• Stored items
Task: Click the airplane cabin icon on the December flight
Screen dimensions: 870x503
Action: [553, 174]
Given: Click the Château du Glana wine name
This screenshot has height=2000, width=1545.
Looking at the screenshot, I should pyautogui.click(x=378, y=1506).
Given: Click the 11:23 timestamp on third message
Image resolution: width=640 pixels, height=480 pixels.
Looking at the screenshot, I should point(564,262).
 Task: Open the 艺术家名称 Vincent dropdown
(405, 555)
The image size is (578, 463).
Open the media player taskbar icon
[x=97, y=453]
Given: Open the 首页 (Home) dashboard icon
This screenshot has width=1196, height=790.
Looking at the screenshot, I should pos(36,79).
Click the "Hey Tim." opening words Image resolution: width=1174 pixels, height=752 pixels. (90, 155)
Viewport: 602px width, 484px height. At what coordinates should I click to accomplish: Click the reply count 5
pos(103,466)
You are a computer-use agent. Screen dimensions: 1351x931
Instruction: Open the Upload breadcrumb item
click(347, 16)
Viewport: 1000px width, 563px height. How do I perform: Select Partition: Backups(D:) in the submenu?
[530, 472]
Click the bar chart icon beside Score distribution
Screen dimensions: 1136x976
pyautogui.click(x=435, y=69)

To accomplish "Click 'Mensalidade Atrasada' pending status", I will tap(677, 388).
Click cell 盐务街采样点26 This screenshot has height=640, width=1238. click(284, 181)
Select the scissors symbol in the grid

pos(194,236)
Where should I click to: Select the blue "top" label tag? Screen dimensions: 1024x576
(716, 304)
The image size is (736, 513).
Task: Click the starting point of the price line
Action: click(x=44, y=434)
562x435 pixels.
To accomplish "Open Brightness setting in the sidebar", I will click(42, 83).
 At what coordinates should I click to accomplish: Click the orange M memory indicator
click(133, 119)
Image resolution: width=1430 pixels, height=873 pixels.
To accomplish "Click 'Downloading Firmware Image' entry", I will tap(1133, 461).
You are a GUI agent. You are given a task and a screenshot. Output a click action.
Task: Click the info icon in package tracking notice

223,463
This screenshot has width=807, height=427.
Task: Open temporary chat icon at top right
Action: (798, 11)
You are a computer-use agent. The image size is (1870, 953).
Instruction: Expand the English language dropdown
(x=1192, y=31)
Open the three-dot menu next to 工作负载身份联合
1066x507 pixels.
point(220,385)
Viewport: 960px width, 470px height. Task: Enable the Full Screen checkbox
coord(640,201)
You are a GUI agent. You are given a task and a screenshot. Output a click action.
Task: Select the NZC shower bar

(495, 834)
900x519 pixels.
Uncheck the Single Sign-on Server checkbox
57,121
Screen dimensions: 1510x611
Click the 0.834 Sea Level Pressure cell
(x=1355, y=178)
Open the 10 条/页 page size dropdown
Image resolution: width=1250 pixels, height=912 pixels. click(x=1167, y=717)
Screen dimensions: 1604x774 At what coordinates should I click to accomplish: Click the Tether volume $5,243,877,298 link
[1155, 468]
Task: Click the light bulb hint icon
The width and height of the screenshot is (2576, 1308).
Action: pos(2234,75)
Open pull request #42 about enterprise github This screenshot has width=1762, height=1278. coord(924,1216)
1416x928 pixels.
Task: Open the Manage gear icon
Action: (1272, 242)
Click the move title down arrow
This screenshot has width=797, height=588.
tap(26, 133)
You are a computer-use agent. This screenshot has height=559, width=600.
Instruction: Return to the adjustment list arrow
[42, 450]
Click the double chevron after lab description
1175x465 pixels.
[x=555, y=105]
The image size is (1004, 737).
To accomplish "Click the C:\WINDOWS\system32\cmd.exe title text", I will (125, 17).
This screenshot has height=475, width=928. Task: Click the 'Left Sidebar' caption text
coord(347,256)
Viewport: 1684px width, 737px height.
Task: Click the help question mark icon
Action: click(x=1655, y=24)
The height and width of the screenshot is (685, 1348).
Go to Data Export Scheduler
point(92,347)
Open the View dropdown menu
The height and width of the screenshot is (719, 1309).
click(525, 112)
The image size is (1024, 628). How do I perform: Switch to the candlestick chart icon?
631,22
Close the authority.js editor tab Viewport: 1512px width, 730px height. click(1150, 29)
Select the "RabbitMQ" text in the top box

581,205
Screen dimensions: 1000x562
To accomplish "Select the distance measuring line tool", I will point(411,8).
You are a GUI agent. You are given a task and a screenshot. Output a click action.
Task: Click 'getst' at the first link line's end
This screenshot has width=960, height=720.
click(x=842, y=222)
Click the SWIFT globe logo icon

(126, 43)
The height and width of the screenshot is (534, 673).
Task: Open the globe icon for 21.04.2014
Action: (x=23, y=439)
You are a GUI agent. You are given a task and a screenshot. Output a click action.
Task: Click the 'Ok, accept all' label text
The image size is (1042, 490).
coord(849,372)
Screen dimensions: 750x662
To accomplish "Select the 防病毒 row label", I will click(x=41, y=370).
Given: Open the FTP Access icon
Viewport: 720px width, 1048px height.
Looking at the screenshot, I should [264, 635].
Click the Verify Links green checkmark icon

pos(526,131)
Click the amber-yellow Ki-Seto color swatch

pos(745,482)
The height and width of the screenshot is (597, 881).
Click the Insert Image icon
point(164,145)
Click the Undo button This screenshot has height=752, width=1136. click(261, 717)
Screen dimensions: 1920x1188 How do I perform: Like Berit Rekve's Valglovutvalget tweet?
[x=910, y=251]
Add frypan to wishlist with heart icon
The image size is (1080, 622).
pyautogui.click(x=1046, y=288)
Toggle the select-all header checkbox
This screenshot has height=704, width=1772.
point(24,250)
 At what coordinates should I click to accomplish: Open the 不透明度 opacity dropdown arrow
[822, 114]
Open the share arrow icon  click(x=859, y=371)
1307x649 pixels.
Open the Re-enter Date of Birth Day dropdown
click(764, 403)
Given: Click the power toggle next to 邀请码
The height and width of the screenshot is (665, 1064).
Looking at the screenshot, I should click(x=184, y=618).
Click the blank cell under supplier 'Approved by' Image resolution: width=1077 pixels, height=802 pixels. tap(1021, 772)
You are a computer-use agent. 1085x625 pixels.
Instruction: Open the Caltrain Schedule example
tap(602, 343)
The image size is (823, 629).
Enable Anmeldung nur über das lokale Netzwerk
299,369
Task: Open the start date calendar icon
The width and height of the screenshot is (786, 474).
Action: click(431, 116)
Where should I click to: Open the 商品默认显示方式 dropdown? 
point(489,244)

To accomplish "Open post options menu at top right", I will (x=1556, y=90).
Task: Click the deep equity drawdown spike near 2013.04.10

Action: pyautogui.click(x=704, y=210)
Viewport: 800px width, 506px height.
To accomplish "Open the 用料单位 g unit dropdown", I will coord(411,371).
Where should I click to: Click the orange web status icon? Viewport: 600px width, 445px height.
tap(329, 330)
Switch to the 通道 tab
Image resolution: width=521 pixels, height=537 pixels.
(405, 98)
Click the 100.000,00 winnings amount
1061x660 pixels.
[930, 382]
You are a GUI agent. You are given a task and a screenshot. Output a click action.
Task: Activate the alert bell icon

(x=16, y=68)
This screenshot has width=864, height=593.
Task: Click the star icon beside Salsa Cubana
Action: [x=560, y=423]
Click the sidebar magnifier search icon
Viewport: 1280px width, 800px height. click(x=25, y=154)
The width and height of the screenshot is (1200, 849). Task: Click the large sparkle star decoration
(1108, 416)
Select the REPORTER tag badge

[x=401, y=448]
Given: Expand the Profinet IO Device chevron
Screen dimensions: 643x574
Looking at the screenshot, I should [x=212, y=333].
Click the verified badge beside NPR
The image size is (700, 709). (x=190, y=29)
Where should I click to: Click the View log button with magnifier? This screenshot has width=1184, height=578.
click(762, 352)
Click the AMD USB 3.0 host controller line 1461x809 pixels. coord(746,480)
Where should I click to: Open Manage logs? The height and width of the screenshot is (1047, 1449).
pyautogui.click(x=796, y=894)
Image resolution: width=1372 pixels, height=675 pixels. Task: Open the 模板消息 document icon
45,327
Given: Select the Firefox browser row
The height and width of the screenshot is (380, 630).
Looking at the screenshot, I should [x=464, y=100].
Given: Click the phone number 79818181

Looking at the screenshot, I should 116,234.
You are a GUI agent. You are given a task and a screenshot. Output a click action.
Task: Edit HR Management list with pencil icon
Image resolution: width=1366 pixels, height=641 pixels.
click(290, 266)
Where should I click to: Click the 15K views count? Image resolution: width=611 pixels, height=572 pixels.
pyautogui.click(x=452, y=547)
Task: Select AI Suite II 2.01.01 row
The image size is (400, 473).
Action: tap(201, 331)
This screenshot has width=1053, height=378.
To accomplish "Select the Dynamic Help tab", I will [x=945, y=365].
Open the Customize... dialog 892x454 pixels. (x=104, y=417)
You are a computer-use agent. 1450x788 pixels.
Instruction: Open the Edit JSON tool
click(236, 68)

• What you have to do
For the entries shown above, give the number of lines that include the word "chevron", without any other text.

• Output
2